WHAT TO PRODUCE:
Having located "Open the 同轴接头 dropdown filter", write out its line and the remaining lines of the material exactly, the last one included, but not the pictures.

(MATERIAL PROVIDED)

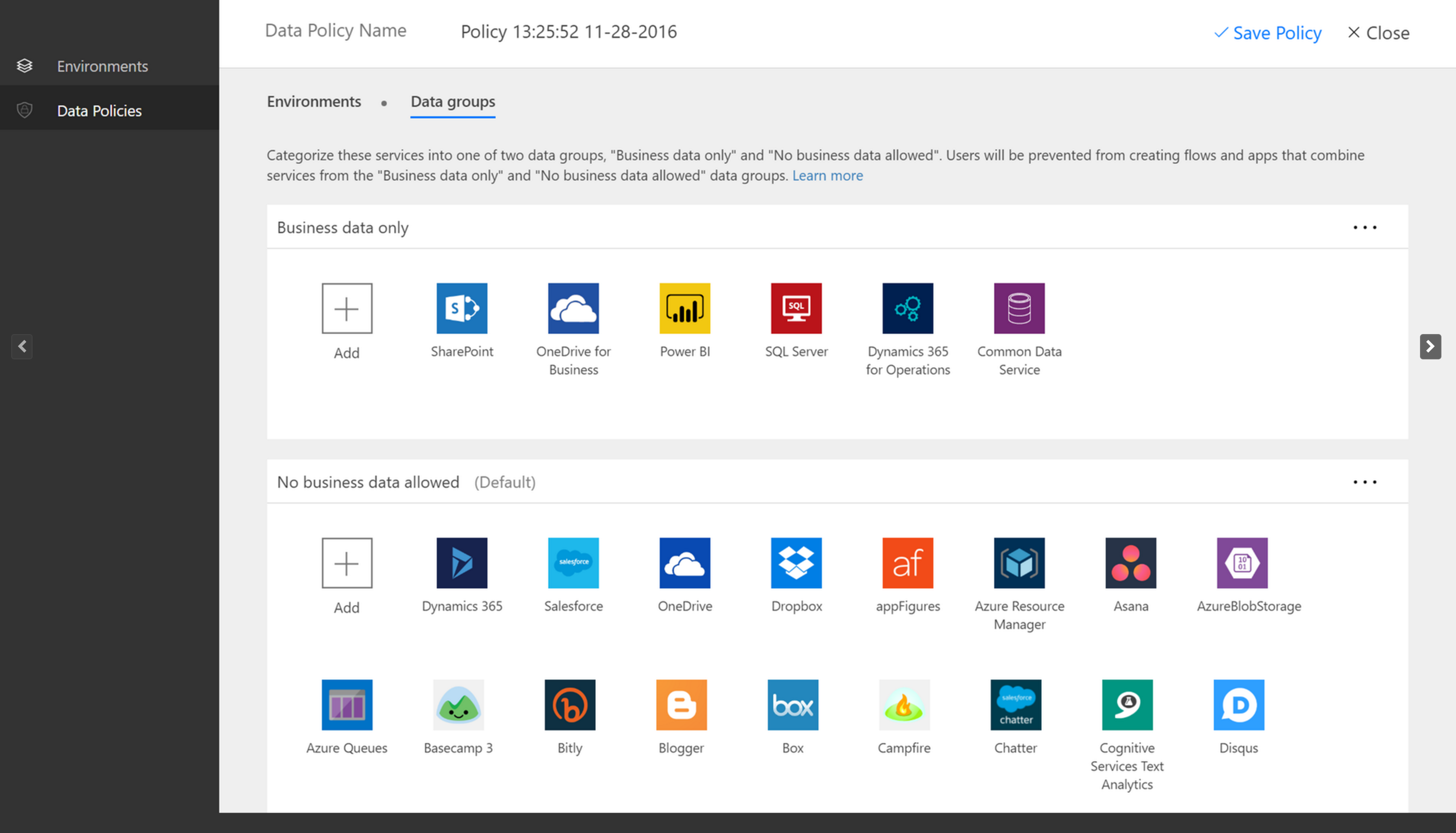Select the Common Data Service icon
Viewport: 1456px width, 833px height.
1018,308
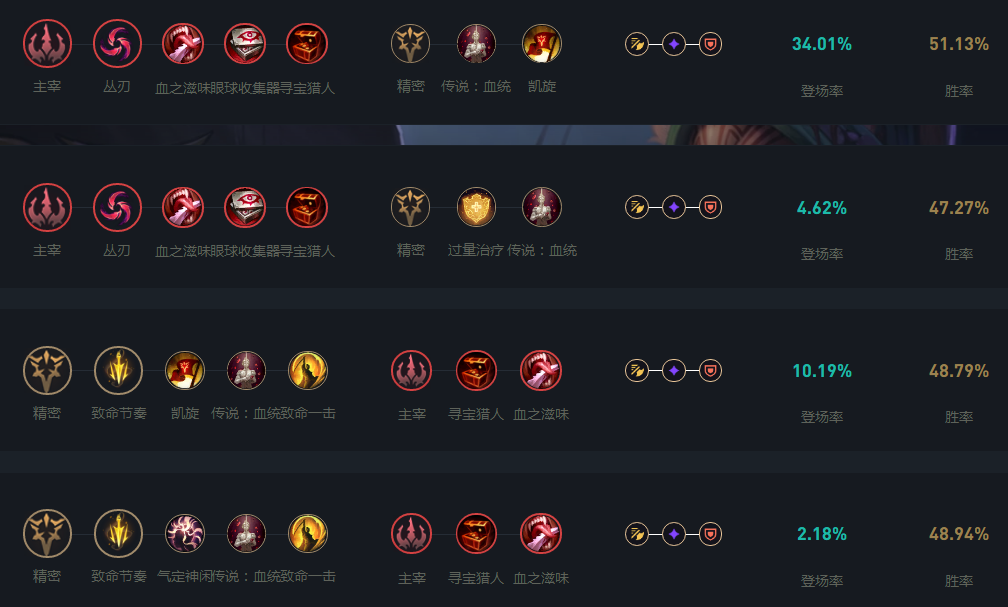Image resolution: width=1008 pixels, height=607 pixels.
Task: Click purple adaptive shard in the 34.01% row
Action: click(x=674, y=44)
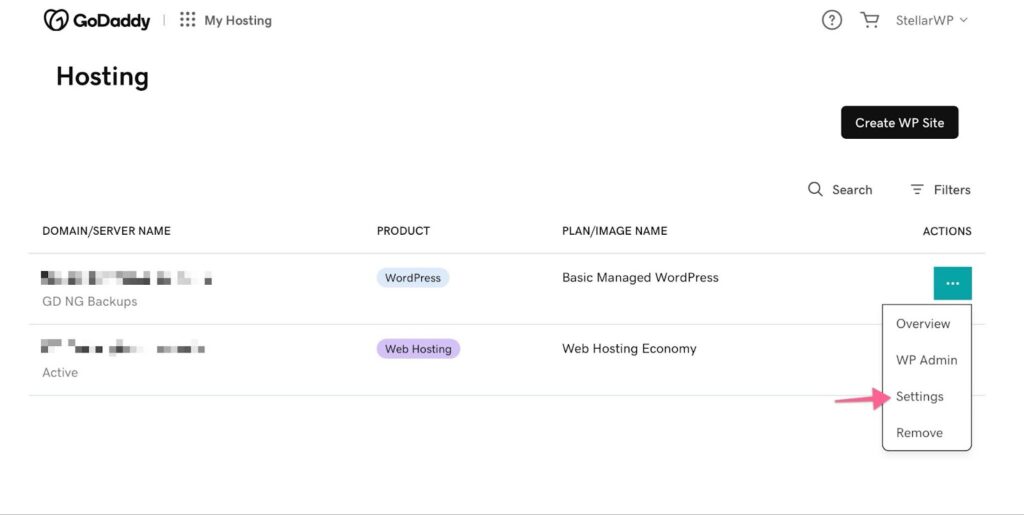The height and width of the screenshot is (515, 1024).
Task: Click the Web Hosting product tag
Action: point(418,349)
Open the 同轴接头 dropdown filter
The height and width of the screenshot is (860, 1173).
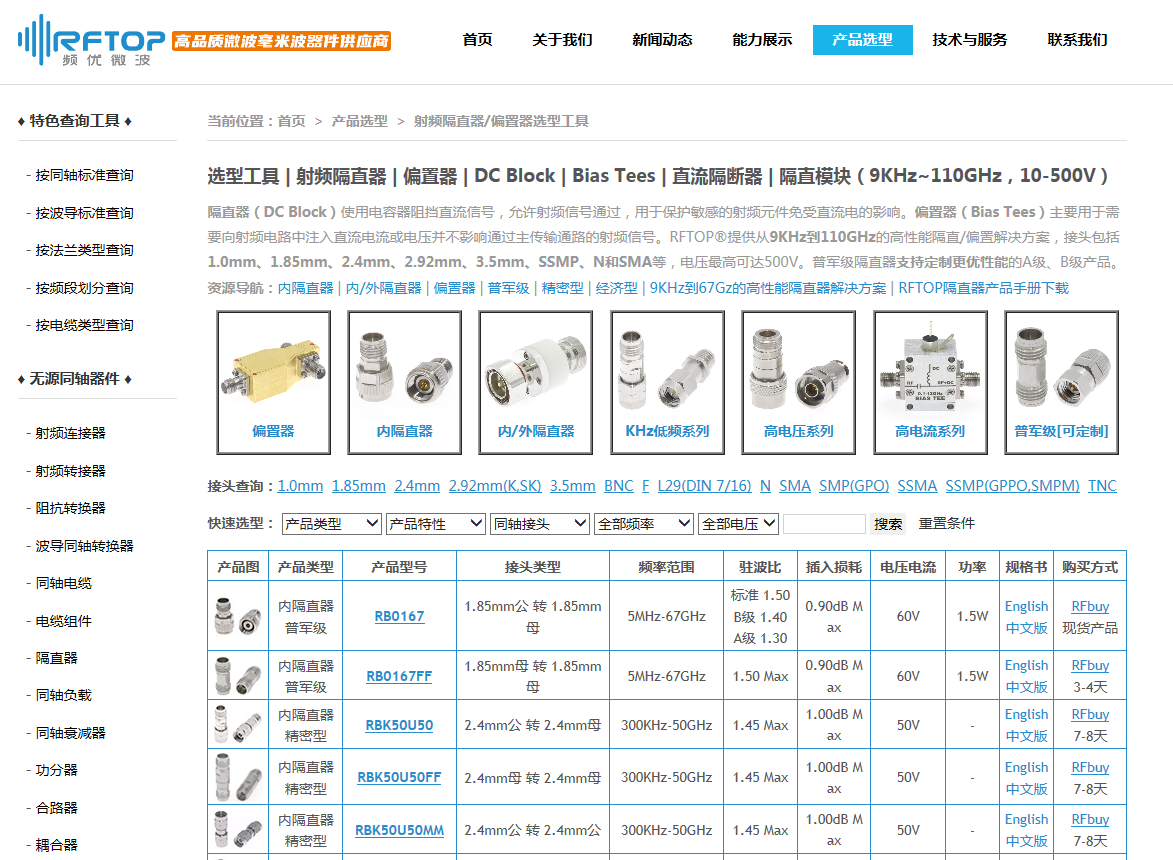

(End MATERIAL PROVIDED)

SOLUTION:
Open the 同轴接头 dropdown filter
The height and width of the screenshot is (860, 1173).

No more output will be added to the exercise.